LOW RISK Any of the following: · The study protocol is available and all of the study’s pre‐specified (primary and secondary) outcomes that are of interest in the review have been reported in the pre‐specified way – use trial registration number if available to locate protocol · The study protocol is not available but it is clear that the published reports include all expected outcomes, including those that were pre‐specified (convincing text of this nature may be uncommon). · The study protocol is not available but authors state that all outcomes are reported.

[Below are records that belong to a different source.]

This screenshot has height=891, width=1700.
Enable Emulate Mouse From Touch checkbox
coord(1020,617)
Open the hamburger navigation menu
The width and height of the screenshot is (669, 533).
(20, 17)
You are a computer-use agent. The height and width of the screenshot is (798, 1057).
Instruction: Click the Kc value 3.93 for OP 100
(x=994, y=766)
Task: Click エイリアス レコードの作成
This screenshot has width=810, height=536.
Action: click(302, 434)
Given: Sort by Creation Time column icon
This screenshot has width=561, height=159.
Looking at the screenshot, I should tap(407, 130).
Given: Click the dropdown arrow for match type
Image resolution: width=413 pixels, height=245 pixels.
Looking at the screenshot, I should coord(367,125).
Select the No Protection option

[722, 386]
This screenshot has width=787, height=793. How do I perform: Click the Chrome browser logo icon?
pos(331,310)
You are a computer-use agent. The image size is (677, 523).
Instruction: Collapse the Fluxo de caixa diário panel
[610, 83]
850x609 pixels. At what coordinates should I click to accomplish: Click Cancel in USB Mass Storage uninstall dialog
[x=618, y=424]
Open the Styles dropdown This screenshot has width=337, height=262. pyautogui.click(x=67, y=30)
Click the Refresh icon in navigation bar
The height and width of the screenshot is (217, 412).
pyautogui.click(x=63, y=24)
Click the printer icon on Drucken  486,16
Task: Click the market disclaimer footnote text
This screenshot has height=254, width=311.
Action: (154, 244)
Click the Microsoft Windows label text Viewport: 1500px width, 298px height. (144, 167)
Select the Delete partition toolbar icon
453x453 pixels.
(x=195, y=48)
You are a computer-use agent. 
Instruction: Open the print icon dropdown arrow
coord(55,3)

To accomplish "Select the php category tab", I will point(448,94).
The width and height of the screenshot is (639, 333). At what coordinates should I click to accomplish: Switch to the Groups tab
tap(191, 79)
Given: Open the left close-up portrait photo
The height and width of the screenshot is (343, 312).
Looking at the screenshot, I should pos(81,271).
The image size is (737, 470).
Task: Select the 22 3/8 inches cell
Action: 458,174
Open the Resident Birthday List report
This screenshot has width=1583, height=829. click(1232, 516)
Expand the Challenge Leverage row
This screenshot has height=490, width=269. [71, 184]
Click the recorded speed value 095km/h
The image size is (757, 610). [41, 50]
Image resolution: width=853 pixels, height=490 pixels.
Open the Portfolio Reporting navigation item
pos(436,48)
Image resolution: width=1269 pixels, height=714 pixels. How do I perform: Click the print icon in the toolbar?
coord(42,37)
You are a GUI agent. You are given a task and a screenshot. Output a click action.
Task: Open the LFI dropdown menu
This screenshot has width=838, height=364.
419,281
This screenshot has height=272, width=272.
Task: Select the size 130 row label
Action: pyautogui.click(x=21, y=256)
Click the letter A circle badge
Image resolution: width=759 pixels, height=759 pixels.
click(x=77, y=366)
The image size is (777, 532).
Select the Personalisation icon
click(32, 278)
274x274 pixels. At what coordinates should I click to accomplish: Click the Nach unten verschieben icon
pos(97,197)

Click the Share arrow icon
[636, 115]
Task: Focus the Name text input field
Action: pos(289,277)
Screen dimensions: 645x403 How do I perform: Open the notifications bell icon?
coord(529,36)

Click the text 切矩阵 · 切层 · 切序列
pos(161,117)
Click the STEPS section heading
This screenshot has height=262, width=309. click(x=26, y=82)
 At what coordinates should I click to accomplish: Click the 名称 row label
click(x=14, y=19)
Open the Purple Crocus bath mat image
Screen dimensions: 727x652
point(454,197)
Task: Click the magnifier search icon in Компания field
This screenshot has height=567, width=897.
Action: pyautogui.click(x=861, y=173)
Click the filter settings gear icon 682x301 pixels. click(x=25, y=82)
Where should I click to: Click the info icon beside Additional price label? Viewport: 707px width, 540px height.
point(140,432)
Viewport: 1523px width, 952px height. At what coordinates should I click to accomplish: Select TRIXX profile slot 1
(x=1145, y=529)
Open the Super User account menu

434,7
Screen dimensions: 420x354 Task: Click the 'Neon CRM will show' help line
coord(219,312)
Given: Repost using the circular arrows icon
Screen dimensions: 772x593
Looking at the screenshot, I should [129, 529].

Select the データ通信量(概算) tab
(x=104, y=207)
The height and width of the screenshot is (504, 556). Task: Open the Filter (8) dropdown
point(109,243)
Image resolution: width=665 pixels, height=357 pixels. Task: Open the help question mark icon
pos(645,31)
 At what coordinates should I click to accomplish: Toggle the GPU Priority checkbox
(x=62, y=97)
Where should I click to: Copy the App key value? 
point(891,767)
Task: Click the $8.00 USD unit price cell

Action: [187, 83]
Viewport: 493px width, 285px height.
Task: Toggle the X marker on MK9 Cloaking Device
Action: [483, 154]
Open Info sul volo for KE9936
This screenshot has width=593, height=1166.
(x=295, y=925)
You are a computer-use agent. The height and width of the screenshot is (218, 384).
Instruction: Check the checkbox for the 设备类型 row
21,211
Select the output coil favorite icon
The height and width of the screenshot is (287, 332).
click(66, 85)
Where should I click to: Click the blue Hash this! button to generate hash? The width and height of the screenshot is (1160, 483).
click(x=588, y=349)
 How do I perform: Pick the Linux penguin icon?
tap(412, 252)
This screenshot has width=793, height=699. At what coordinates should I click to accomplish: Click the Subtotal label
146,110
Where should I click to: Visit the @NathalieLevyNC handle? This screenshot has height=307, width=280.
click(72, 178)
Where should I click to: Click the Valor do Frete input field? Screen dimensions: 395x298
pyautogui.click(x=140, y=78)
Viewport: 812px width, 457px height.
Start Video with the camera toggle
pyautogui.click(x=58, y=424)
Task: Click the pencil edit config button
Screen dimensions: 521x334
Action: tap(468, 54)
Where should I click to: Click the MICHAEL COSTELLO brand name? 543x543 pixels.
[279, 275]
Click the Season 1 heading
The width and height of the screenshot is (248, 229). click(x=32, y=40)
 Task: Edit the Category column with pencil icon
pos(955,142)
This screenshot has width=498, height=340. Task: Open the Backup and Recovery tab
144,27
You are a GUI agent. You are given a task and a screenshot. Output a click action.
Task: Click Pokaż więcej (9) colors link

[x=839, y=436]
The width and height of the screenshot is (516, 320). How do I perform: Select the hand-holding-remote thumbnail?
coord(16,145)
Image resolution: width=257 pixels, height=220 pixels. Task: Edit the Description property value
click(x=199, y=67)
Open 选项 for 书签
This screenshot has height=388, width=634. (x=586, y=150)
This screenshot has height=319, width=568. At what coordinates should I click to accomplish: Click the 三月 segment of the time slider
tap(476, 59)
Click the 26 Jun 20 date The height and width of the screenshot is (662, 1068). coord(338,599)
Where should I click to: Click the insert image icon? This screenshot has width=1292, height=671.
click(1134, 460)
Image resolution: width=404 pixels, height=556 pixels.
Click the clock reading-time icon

HIGH RISK Any one of the following: · Not all of the study’s pre‐specified primary and secondary outcomes have been reported · Pre‐specified in methods section · Or pre‐specified in protocol · One or more primary or secondary outcomes is reported using measurements, analysis methods or subsets of the data (e.g. subscales) that were not pre‐specified · One or more reported primary or secondary outcomes were not pre‐specified (unless clear justification for their reporting is provided, such as an unexpected adverse effect) · One or more outcomes of interest in the review are reported incompletely so that they cannot be entered in a meta‐analysis – any data excluded from the analysis despite the data being available (i.e. so the reviewers decided not to include it in the meta‐analysis) · The study report fails to include results for a key outcome that would be expected to have been reported for such a study Outcomes refer in all cases to all study outcomes.

UNCLEAR RISK Insufficient information to permit judgement of ‘Yes’ or ‘No’. · No protocol is available, and no contact can be gained with authors.